ポツリと落とされた単語に、サンダウンは首を傾げる。それを無視し、酔った賞金稼ぎは言葉を続けた。
綺麗な物の、話をしよう。


唐突な話題の転換にやはりサンダウンは首を傾げたが、元よりこの賞金稼ぎが一人で会話を広げているのだし、不満を訴える理由も特にない。
サンダウンは、ここまで共に呑み合う中で、彼が何を話そうと相槌程度しかしていないのだから。


ただ少し、話題に意外性が合っただけだ。マッドが夢物語の様な浪漫を語る事に。
何より、この広がる荒れた野には似合わぬ綺麗な物とは。すぐには思い浮かばない。何かあるだろうか。




「あるさ。そりゃもう、沢山」


笑いながら、サンダウンの些細な呟きを拾い上げたマッドはそのまま話を広げる。


「まずはそうだな、」


マッドの語る綺麗な物は、蠱惑的な女であったり、尾を翻し駆ける馬であったり、瞬間的な荒野の景色であったり、本当にそれは綺麗かと言いたくなる物であったりと、それはもう種類に富んでいた。
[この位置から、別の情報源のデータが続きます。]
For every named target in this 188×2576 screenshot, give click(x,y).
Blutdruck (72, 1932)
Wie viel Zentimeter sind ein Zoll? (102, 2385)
身振り手振りを交えて語られるそれを肴に、サンダウンは酒を煽る。耳をくすぐる朗々とした声と、喉を焦がすアルコールが心地いい。


彼が見る世界は面白い。サンダウンは思う。忘れかけていた何かが垣間見え、気分が弾む様だ。



話に耳を傾けて、どれだけの時間が経っただろうか。
酒の残りももう少ない。随分と飲んでいた様だ。ふとサンダウンが気づけば、淀みなく話を続けていたマッドの口数が減り始めていた。

そっとマッドを伺えば目が合う。酒をちびちびと飲みながら、サンダウンを真っ直ぐに見つめていた。
酔いの回った黒い目が、ゆるゆると瞬く。



「あんたの目玉もさ、綺麗な色してるよな」



そう呟くと同時にのろのろとサンダウンの方へと手が伸びてくる。簡単に避けられる筈のその手は、避けられる事もなく弾かれる事もなくそのまま顔へと向かう。
ひたりと目尻に当てられた指先は発熱しているかの様に熱い。


「何だろうなぁ、これ。空の色…いや、深い水底覗いた時の色とか?…ああ駄目だ、何かに例えるなんて出来ねぇや」


何か、綺麗だよな。俺、これ欲しいなぁ。
舌ったらずに囁く声は子供の強張りの様だった。


だからだろうか。
それとも、単純に酔っていたからだろうか。
つい、好きにしたらいい、とサンダウンは言いたくなる。事実、彼の口からはその言葉がこぼれ落ちていた。


それを聞いた賞金稼ぎは、緩慢な動きでサンダウンの頭を引き寄せ、瞼に一つ、口付けを落とした。



「ははっキッドぉそんな事言うと食っちまうぞー」


けらけらとおどけた調子で喋るマッドの目は、酔いは浮かんだままだが確かに本気だった。